Scheduling meets n-fold integer programming


Scheduling problems are fundamental in combinatorial optimization. Much work has been done on approximation algorithms for NP-hard cases, but relatively little is known about exact solutions when some part of the input is a fixed parameter. In this paper, we continue this study and show that several additional cases of fundamental scheduling problems are fixed-parameter tractable for some natural parameters. Our main tool is n-fold integer programming, a recent variable dimension technique which we believe to be highly relevant for the parameterized complexity community. This paper serves to showcase and highlight this technique.

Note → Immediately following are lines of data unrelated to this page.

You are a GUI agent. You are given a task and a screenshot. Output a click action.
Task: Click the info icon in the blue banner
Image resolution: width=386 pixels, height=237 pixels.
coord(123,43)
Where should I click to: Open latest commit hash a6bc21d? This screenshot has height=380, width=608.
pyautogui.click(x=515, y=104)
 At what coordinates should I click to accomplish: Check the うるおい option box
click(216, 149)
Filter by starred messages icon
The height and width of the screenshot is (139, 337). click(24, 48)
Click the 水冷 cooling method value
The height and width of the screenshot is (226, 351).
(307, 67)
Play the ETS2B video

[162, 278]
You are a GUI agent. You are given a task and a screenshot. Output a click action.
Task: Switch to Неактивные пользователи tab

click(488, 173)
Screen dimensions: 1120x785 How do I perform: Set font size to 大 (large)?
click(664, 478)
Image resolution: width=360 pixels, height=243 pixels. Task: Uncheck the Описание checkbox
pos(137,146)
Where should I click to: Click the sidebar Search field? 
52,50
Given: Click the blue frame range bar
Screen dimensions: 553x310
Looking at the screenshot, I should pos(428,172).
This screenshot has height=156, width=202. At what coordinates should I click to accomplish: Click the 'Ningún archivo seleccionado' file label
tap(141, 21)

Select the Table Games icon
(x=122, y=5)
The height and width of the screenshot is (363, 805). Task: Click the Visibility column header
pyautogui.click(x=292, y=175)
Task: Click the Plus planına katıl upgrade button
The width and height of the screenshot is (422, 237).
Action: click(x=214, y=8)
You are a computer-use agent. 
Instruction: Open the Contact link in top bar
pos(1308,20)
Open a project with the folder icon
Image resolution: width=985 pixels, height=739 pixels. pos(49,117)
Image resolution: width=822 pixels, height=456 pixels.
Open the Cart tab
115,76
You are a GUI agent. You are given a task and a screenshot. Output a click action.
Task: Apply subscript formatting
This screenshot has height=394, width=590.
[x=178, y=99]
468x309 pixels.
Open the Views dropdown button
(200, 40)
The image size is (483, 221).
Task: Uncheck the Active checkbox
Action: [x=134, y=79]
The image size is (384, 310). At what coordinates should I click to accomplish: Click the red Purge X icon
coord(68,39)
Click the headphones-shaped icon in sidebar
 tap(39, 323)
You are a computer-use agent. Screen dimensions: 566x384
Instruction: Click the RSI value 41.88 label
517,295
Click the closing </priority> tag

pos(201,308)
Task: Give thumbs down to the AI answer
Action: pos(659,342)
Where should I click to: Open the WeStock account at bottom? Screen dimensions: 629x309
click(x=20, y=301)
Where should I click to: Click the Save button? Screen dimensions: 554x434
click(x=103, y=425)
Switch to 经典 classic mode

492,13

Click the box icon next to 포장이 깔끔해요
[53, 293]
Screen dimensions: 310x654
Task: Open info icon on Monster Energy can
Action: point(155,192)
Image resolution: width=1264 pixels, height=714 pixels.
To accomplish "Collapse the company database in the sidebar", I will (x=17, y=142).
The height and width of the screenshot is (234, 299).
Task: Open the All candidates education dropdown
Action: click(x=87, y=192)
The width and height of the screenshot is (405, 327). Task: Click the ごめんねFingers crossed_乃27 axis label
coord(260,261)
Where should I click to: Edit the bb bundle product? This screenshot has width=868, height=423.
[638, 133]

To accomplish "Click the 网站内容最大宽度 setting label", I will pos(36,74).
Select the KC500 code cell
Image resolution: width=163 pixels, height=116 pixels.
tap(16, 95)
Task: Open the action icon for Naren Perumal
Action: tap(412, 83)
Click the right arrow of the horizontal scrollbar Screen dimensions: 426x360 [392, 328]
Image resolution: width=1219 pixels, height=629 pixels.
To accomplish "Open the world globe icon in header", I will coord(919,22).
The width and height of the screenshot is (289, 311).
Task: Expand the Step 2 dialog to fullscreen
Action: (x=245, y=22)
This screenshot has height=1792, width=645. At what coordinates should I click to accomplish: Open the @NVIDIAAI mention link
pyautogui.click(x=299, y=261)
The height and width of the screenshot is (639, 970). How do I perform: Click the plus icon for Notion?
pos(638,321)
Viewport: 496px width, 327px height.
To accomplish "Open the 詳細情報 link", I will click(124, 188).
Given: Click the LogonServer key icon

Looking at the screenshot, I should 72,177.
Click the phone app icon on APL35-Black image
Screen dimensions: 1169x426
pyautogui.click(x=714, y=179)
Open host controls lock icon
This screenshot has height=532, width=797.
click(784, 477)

Specifically, we show the following four scheduling problems to be fixed-parameter tractable, where \(p_{\max }\) is the maximum processing time of a job and \(w_{\max }\) is the maximum weight of a job:

  • Makespan minimization on uniformly related machines (\(Q||C_{\max }\)) parameterized by \(p_{\max }\),

  • Makespan minimization on unrelated machines (\(R||C_{\max }\)) parameterized by \(p_{\max }\) and the number of kinds of machines (defined later),

  • Sum of weighted completion times minimization on unrelated machines (\(R||\sum w_jC_j\)) parameterized by \(p_{\max }+w_{\max }\) and the number of kinds of machines,

  • The same problem, \(R||\sum w_jC_j\), parameterized by the number of distinct job times and the number of machines.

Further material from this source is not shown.